Если идея «обнаженного» общества – это мечта правительства, то идея голого правительства и обнаженных корпораций отвечает чаяниям многих демократических активистов. Такие инициативы, как «опубликуй свои расходы», Открытое правительство или радикальные политические достижения, как WikiLeaks, – это лучшие образцы расследований, демонстрирующих, что люди, вооруженные «правильной» информацией, могут призвать правительства к ответу. Философию движения за прозрачность можно кратко суммировать часто цитируемыми словами Луиса Брандейса: «Говорят, что солнечный свет – это лучший дезинфектор». Это движение намеревается построить паноптикон наоборот, в котором не правительство следит за обществом, но общество следит за теми, кто находится у власти. Тоталитарная утопия, в которой народ шпионит для правительства, заменяется прогрессивной утопией, в которой народ шпионит за правительством.
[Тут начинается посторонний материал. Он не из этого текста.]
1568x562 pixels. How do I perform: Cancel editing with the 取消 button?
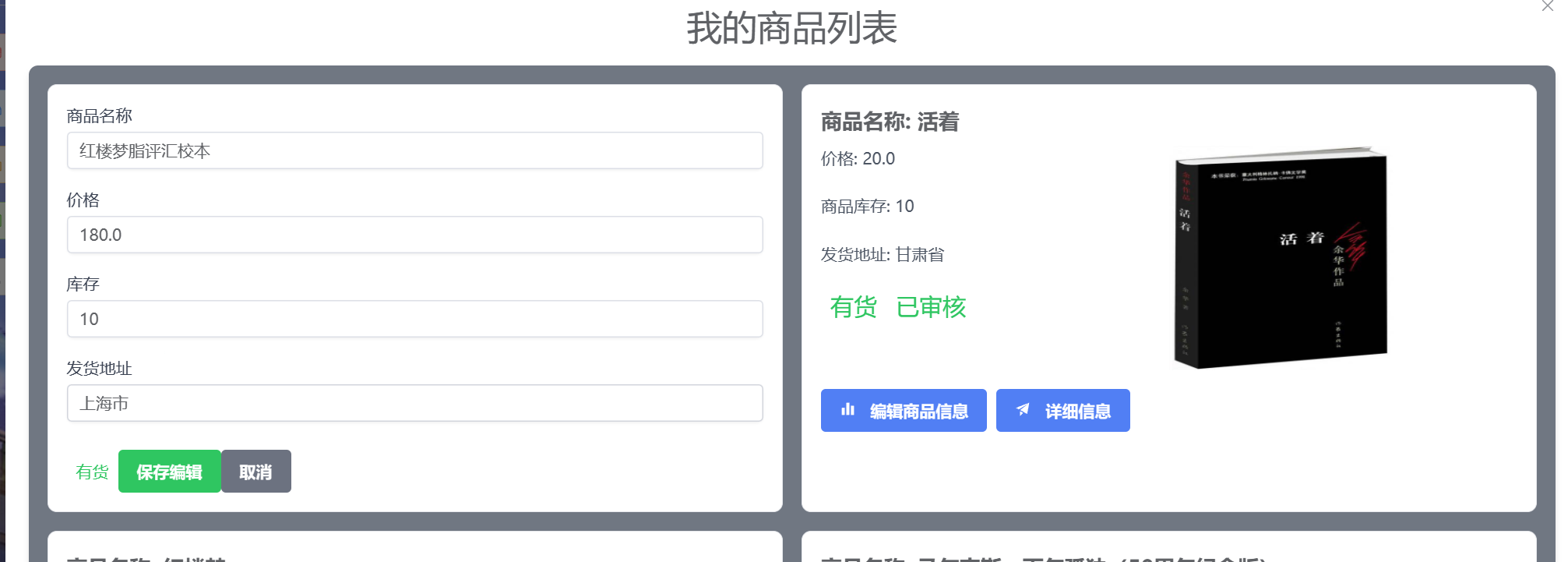tap(255, 472)
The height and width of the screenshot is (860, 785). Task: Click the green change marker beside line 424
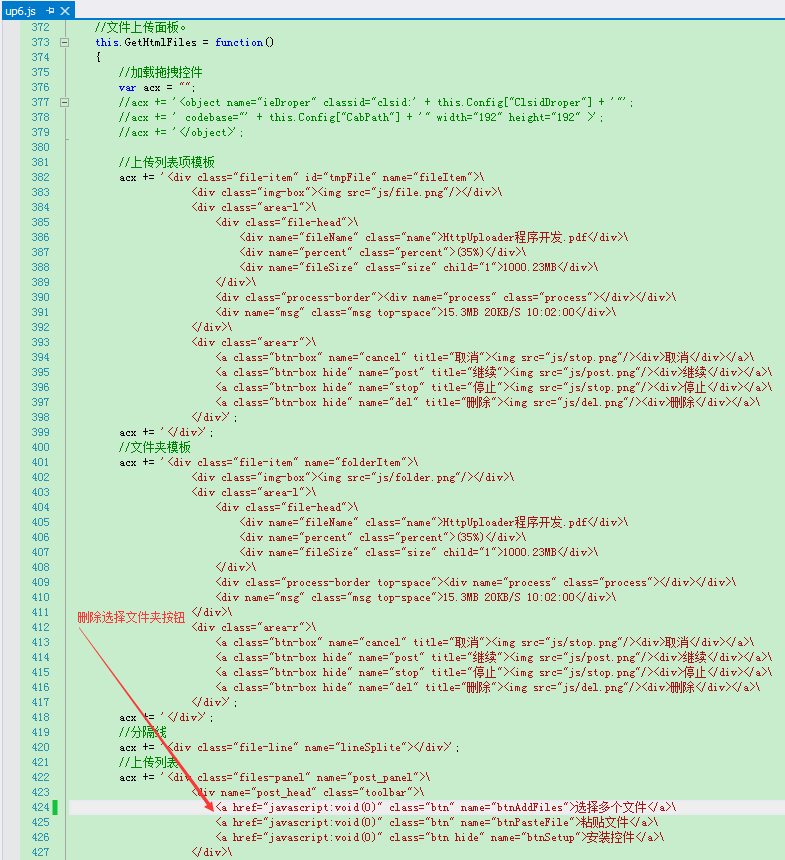click(55, 807)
Проблема, однако, заключается в том, что шпионаж есть шпионаж, независимо от того, кто за кем следит (так же как победитель в крысиных гонках, увы, всегда является крысой). Должны ли мы отказываться от нашего права на частную жизнь во имя лучшей работы общественных служб? Есть ли тут принципиальное отличие от тоталитарных режимов, требующих отказаться от индивидуального выбора ради достижения национального могущества и более равноправного общества? Дискуссия вокруг опубликованных архивов WikiLeaks в полной мере высветила моральную сторону борьбы с секретностью.
Обычно государства следят за населением. Когда вы делаете эту работу прозрачной, вы открываете миру тех граждан, которые взаимодействовали с правительством или контролировались им. Нельзя опубликовать подлинные документы, не подвергая риску правительственные источники. Также невозможно сделать открытыми государственные архивы, не прочитав хранящуюся в них информацию о гражданах страны. Раскрытие секретных полицейских архивов в посткоммунистических обществах стало классическим примером дилеммы, встающей перед любой разоблачающей политикой. Должны ли все знать о том, что делали другие в тот период, когда у власти были коммунисты? Должны ли быть открыты только досье на общественных деятелей? Насколько надежной является информация, собранная тайной полицией? Произведет ли эта информация в обществе моральный катарсис или будет использована лишь как «компромат» в грязных политических играх? Это очень непростые вопросы.
Современное общество основано на надежде, что однажды мы сможем доверять чужакам и учреждениям, как если бы они были членами наших семей. Но недавний опыт показывает, что мы движемся в прямо противоположную сторону. Мы начали испытывать к членам своих семей недоверие, ранее уместное только в отношении преступников. Мы стали свидетелями того, что сочетание недоверия и новых технологий изменило нашу частную жизнь. Недоверие по умолчанию распространилось даже на семейные отношения. В самом деле, адвокаты говорят, что технологии превратили развод в своего рода гонку вооружений. Сегодня кухни и спальни кишат подслушивающими устройствами, как американское посольство в Москве во время холодной войны. И хотя прозрачность обещает восстановить доверие к общественным институтам, в действительности она лишь распространяет недоверие на область частной жизни.
Век одержимости
Покойный американский сенатор и публичный интеллектуал Дэниэл Патрик Мойнихен был одним из первых, кто проанализировал, как влияет правительственная секретность на доверие общества к своим институтам. Он очень убедительно доказывал, что секретность должна пониматься как одна из форм управления. С его точки зрения, образ правительства США воспринимался негативно во время холодной войны, потому что находящиеся у власти прибегали к значительному уровню секретности. Он предполагал, что секретность несет ответственность за параноидальный поворот в американской политике в эпоху Маккарти и что она больно ударила по готовности граждан доверять своему правительству. Утверждение Мойнихена, что для того, чтобы доверять правительству, граждане должны иметь о нем полную информацию, трудно оспорить. Но хотя аргумент прозрачности является довольно сильным, идея полной открытости информации все же проблематична. Не является ли любое раскрытие в то же самое время сокрытием другого рода? Будет ли информация, которую собирает правительство, понимая, что она моментально станет достоянием публики, столь же достоверной, как информация, которую правительство собирает, зная, что она будет храниться в секрете?